Example: Pin Data to a Region

-- Create a database with data pinned to us-east
CREATE DATABASE mydb;

ALTER DATABASE mydb CONFIGURE ZONE USING 
  constraints = '[+region=us-east]',
  lease_preferences = '[[+region=us-east]]';
This ensures:
  • All replicas are in us-east
  • The leaseholder is preferably in us-east
  • Reads and writes are low-latency for us-east users

Leaseholder Rebalancing (Follow-the-Workload)

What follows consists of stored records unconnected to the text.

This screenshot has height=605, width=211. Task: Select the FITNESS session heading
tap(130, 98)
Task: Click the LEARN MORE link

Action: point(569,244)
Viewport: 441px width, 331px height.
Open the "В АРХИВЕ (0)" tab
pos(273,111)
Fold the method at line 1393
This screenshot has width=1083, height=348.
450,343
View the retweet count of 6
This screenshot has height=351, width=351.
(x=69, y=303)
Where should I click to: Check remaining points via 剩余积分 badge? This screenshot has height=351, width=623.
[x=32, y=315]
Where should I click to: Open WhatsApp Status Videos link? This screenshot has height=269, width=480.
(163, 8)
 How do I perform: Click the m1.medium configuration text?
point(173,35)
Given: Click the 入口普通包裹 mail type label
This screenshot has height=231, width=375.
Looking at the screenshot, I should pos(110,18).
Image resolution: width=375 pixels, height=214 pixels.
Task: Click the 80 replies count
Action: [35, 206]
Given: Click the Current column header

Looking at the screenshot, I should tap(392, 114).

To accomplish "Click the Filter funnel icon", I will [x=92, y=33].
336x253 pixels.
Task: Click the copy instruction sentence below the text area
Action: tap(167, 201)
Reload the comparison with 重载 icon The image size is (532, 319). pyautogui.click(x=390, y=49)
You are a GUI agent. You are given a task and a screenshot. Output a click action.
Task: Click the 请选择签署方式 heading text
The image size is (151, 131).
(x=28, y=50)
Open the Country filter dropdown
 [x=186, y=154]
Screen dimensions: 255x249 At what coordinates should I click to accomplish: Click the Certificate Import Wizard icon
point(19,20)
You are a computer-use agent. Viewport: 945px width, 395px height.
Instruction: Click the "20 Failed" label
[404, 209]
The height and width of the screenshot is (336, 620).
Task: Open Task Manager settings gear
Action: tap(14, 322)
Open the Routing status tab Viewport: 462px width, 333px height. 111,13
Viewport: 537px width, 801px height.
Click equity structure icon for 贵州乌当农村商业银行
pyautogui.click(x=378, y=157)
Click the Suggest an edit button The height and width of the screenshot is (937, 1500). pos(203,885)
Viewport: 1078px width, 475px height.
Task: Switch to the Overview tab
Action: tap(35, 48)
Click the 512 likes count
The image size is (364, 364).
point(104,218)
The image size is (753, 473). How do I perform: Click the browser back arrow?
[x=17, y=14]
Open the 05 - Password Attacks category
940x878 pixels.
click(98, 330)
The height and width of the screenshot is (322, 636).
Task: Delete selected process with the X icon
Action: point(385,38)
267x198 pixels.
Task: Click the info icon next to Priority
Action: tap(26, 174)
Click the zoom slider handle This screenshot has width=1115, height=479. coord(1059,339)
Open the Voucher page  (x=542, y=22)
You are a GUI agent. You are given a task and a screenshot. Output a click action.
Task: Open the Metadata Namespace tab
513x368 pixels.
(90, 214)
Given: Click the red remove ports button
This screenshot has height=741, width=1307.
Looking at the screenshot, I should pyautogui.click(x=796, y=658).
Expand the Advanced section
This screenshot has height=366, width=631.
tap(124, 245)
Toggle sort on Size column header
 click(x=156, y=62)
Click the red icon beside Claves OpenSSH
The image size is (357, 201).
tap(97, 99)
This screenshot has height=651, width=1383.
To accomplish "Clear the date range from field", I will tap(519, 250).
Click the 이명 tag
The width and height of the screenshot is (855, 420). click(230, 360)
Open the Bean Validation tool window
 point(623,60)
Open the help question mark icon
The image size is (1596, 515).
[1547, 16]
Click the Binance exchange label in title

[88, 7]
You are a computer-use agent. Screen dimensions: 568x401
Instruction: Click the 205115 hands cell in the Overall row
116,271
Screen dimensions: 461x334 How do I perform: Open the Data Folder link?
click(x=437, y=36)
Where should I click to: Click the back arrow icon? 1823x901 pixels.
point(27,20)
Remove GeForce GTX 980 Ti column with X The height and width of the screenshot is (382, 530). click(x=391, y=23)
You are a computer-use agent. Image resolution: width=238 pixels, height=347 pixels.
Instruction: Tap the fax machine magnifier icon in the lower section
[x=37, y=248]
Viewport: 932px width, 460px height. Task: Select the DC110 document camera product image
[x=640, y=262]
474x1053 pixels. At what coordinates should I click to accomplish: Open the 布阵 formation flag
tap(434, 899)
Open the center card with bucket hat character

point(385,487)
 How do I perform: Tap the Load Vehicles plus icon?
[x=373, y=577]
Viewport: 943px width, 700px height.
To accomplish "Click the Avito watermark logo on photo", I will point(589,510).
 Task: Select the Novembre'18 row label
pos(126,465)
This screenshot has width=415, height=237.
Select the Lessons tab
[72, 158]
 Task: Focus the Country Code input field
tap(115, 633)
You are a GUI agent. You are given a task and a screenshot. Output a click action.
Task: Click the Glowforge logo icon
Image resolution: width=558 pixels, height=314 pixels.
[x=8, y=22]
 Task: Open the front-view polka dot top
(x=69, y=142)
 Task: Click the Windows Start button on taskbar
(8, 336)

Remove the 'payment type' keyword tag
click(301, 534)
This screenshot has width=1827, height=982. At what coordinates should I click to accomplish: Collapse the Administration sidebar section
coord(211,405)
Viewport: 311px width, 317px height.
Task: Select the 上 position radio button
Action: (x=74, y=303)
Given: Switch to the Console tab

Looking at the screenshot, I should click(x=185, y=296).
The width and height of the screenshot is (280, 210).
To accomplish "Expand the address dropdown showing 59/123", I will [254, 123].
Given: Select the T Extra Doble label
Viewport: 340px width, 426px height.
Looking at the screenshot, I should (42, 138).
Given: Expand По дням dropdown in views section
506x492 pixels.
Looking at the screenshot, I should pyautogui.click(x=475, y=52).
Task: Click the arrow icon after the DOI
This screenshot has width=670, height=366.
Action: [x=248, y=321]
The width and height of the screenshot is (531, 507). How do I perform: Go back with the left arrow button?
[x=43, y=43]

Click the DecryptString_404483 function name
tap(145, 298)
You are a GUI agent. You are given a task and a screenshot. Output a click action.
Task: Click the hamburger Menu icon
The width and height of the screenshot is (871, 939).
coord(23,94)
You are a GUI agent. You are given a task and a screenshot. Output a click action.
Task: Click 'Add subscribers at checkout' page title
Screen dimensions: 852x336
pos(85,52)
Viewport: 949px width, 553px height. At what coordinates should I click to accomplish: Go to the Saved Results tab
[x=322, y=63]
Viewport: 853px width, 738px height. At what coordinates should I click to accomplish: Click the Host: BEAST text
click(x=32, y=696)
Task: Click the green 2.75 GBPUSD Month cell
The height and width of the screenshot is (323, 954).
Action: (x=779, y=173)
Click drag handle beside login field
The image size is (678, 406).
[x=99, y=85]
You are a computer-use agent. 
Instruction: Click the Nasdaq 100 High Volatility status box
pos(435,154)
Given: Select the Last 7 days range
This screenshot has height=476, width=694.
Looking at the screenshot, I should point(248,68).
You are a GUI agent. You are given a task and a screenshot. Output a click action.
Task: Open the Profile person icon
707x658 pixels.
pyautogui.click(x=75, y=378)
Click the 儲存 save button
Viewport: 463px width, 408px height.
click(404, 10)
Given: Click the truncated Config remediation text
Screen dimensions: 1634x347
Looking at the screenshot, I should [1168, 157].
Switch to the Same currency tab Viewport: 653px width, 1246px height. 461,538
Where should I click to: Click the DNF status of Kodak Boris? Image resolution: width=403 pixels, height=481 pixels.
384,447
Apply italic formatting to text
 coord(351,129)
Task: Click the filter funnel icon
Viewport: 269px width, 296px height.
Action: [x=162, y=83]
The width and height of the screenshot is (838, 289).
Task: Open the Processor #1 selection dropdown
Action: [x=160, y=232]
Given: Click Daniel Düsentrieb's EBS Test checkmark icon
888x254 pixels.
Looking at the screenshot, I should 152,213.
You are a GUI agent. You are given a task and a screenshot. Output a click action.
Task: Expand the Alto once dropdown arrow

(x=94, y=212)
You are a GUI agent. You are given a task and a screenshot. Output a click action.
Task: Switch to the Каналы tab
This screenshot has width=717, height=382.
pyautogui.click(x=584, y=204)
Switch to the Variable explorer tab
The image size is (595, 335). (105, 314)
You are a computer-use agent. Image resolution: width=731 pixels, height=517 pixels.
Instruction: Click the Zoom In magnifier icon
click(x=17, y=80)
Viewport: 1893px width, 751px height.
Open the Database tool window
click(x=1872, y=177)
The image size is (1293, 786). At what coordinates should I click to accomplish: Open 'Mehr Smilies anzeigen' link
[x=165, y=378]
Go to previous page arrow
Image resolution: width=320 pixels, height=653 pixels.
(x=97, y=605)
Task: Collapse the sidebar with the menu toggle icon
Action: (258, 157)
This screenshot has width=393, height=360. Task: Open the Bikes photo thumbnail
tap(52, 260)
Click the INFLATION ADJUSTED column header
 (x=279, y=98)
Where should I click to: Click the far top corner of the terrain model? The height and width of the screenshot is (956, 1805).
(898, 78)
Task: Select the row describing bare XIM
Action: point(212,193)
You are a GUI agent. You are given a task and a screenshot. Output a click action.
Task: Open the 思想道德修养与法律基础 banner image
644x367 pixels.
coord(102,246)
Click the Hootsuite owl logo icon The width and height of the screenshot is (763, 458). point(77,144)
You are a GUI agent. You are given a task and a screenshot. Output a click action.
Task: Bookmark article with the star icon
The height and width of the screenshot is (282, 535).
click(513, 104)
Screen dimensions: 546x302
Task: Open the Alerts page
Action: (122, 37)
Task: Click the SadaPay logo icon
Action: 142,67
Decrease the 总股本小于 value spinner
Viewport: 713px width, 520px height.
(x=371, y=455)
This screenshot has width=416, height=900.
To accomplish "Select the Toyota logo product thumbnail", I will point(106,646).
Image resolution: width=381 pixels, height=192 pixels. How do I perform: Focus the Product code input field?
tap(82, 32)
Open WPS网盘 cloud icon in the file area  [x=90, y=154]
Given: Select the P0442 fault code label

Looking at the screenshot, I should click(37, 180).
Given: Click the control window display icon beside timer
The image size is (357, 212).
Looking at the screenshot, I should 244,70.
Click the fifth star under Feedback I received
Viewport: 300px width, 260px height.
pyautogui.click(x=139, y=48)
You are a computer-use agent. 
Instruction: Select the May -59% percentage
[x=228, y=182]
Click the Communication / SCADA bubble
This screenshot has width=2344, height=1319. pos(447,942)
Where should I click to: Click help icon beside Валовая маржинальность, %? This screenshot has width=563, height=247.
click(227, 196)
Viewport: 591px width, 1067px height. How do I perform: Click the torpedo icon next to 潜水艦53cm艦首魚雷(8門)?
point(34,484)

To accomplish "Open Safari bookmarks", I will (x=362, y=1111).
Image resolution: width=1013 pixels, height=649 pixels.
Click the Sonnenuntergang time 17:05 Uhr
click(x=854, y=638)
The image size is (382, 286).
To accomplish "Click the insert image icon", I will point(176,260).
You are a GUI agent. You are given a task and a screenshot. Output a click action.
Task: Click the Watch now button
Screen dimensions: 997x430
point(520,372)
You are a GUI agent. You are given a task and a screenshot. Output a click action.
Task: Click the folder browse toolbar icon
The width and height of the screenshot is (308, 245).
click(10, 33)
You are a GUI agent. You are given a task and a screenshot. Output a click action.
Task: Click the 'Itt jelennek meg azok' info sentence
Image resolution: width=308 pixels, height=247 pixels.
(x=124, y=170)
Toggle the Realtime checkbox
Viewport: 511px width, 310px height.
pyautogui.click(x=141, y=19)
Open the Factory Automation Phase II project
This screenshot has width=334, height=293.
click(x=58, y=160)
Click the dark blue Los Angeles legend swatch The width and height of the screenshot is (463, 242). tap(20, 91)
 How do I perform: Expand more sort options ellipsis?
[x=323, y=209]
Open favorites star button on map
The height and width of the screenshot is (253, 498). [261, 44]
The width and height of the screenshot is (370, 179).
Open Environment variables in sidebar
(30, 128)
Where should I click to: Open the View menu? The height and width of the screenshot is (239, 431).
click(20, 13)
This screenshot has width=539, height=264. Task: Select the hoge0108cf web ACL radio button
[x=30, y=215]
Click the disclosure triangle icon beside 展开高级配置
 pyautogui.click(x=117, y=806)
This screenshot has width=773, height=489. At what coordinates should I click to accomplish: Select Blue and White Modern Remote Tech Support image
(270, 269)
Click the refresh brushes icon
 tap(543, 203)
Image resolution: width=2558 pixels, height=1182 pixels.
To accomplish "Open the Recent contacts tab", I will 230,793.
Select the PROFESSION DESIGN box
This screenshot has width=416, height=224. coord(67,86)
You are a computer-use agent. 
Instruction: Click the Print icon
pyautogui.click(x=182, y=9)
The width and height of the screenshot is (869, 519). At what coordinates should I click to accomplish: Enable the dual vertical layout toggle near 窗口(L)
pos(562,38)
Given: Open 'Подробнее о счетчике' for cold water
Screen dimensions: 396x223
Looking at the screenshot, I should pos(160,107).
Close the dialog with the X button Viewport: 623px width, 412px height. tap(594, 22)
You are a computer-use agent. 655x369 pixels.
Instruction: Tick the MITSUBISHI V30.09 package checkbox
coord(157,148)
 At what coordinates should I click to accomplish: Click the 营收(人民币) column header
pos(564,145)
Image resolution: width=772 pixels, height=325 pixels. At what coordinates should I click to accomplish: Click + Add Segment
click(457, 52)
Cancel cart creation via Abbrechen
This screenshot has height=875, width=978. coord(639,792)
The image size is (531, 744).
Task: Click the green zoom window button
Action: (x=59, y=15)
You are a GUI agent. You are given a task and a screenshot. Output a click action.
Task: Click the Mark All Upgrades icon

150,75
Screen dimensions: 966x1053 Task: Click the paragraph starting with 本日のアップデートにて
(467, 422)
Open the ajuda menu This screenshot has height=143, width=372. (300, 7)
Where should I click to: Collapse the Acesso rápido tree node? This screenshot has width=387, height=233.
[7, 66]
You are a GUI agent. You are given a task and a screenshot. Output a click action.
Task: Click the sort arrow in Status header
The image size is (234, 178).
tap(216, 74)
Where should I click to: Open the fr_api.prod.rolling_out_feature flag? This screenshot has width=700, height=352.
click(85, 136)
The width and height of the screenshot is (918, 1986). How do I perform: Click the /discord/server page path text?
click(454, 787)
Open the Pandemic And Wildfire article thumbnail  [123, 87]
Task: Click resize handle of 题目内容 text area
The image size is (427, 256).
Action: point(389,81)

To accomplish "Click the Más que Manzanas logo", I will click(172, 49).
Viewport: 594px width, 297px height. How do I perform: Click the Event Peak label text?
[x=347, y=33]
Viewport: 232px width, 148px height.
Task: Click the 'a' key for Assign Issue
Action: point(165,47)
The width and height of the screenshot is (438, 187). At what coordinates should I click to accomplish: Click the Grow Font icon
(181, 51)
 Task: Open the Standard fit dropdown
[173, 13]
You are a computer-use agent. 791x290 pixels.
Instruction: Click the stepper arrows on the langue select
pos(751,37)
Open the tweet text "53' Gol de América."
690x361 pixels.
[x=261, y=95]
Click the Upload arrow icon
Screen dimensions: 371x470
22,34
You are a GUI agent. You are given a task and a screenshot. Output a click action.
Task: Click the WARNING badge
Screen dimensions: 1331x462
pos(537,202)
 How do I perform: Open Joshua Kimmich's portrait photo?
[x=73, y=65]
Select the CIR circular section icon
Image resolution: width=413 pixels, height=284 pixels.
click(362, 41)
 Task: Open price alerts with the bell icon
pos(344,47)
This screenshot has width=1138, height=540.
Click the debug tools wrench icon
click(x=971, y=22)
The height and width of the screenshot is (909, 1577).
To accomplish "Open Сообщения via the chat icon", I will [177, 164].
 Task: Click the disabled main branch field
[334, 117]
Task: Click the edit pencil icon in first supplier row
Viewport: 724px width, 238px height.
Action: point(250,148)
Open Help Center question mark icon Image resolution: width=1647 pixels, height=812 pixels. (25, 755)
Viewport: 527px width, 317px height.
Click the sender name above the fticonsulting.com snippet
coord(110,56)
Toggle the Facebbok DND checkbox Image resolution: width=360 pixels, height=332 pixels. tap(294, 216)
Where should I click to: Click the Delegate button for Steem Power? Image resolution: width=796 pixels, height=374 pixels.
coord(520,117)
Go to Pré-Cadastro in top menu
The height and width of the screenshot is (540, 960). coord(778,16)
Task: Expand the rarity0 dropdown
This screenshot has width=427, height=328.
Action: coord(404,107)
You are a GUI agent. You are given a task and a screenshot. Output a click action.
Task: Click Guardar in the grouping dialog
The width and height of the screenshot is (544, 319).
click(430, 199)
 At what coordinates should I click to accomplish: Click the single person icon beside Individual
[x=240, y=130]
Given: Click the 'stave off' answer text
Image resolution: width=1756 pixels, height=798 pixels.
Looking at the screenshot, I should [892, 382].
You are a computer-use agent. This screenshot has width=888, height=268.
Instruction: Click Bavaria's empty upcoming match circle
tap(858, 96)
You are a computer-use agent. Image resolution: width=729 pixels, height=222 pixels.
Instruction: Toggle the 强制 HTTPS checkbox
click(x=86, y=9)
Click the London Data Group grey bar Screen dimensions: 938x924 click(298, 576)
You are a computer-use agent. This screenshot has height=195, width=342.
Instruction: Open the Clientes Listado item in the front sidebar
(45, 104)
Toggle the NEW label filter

CockroachDB can automatically move leaseholders to be closer to the primary source of traffic:

How It Works

  1. Each leaseholder tracks which localities are requesting the range
  2. Every 10 minutes (by default), it evaluates whether to transfer the lease
  3. It considers:
    • Request counts from each locality
    • Latency between localities
    • Current lease distribution
  4. If transferring improves latency, the lease moves

Intra-Locality vs. Inter-Locality

When all replicas are in the same locality:
  • Leases are balanced evenly across nodes
  • Small deviations are tolerated to prevent thrashing
  • Based purely on lease count per node
When replicas span localities:
  • CockroachDB calculates which locality is requesting most
  • It correlates request localities with replica localities
  • Leases move to replicas in localities with the most requests
  • This optimizes for the primary traffic source
This Follow-the-Workload feature automatically optimizes read latency as your traffic patterns shift throughout the day—no manual intervention needed.

Handling Failures

Automatic Failure Detection

CockroachDB detects failures through:
  • Store liveness: Continuous heartbeating between stores
  • Raft heartbeats: Leaders heartbeat followers periodically
  • Circuit breakers: Per-replica timeouts (60 seconds by default)
When a replica becomes unavailable, its circuit breaker trips and returns errors quickly rather than hanging indefinitely.

Recovery Process

When a node fails:
1

Failure Detection

Store liveness detects the node is unresponsive (typically within seconds).
2

Leader Election

If the failed node was a Raft leader, followers hold an election for a new leader.
3

Lease Transfer

The new Raft leader acquires the lease and begins serving requests.
4

Cluster Operations Resume

Requests continue with the remaining replicas. The cluster is temporarily at reduced replication (e.g., 2 of 3 replicas).
5

Rebalancing

After a timeout, new replicas are created on healthy nodes to restore the replication factor.
The entire recovery process—from failure detection to serving requests again—typically completes in seconds, not minutes.